Setting the Right Kinds of Goals

Most people will tell you that setting goals is the single best way to progress in life. 

They’re right. And they’re wrong.

It’s true that goals give you focus and help you overcome difficulties. But most of us tend to set unrealistic goals related only to the end of a process. And in doing so, we increase the chances of getting discouraged and eventually giving up. 

The solution lies in setting the right kinds of goals—ones that relate to the process of getting where you want to be. 

This is especially true when you’re a beginner, says Alicia. 

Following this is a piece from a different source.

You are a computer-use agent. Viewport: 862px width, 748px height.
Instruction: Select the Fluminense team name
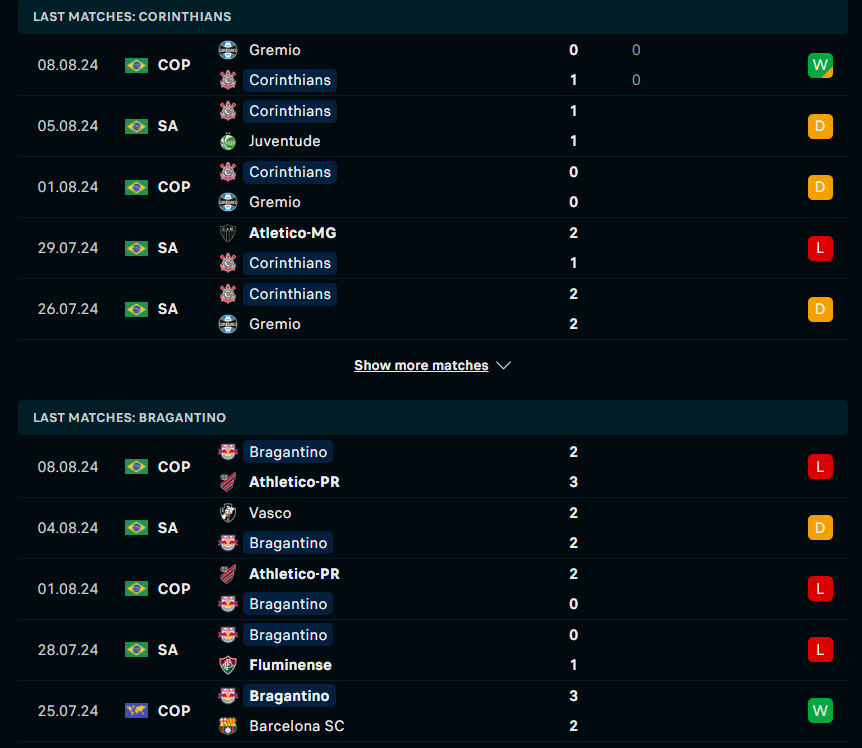click(x=290, y=665)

“If this is a new commitment to you, I don’t think the best way to go about it is to say, I’m going to lose 50 pounds and get a six-pack in six months’ time. Because at that point, you may not understand what it takes to get to that place. So if you set a smart goal like going to the gym three times a week and doing at least 20 minutes of cardio every time I go, that’s a good start. Once you’ve achieved that goal, once you’ve successfully being going to the gym for a couple of months, you can up it—you can further define your goal. You could say, for example, ‘now I want to do ten pull-ups consecutively.’ The important thing is that your first goal must be a routine by now. Then you set bigger and bigger goals, to the point where getting a six pack is attainable.”

Alicia’s tip doesn’t just apply to athletics. For example, if you want to get A’s all across, concentrate on sticking to a daily study period of two hours every night.

Even if you’re not a student or an athlete, a focus on the process of getting where you want to be, rather than on the end goal will no doubt help you excel at whatever you set your mind to.